Again, during the presidency of Jacques Chirac, French opposition to the American invasion of Iraq did not prevent ongoing cooperation between the two countries’ militaries. In particular, the French and American navies worked closely together, especially in the Indian Ocean, where the islands of Reunion and Mayotte are French overseas departments with the same status as Metropolitan France.
There is a growing consensus in the Pentagon that France currently is America’s strongest European ally. It plays a major role in the NATO’s military leadership; a top French officer has led NATO’s Allied Transformation Command since 2009, when France rejoined the alliance’s military command. Should the United States withdraw its support for France’s counterterrorism operations in the Sahel, the door would be left wide open for Islamic extremist groups to further terrorize and destabilize the pro-Western governments of the region.

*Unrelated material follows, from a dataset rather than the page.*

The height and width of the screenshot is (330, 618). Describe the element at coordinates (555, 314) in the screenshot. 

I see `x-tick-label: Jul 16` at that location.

Moreover, Russia has begun to make its presence felt in the Sahel as well. For example, Moscow has offered to sell equipment to the Central African Republic, which has come under increasing attacks from Mali-based Islamic terrorists. The CAR’s forces are trained by militaries from European Union states, but do not receive equipment from the EU. Several EU states, particularly Russia’s Nordic neighbors, view Moscow’s offer to the CAR with great apprehension.

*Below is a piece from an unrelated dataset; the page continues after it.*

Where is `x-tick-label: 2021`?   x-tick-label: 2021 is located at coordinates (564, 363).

No less worrisome would be the threat to the longstanding military relationship that has operated successfully below the political radars of both countries. France has made it clear that it needs the support it receives from the United States; its own forces are stretched to the limit over the Sahel’s wide geographic swath. Whether France could continue its African operations would become an open question.
It is time that the Pentagon made it clear that it will not cease its support for French counterterrorism efforts in Africa. American support for these operations involves less than 1,000 troops — in other words, less than a battalion. The leverage that this small force provides to the War on Terror far exceeds their potential marginal contribution to a deterrent posture in either Europe or East Asia.
President Trump is determined to draw down most of the 10,000 American forces in Afghanistan. Let those forces be the source of additional units that could deploy to deter Russia or China, and let the small units in Africa continue to bolster what continues to be a critical military partnership between America and its oldest ally.
Dov S. Zakheim is a senior adviser at the Center for Strategic and International Studies and vice chairman of the board for the Foreign Policy Research Institute. He was under secretary of Defense (comptroller) and chief financial officer for the Department of Defense from 2001 to 2004 and a deputy under secretary of Defense from 1985 to 1987.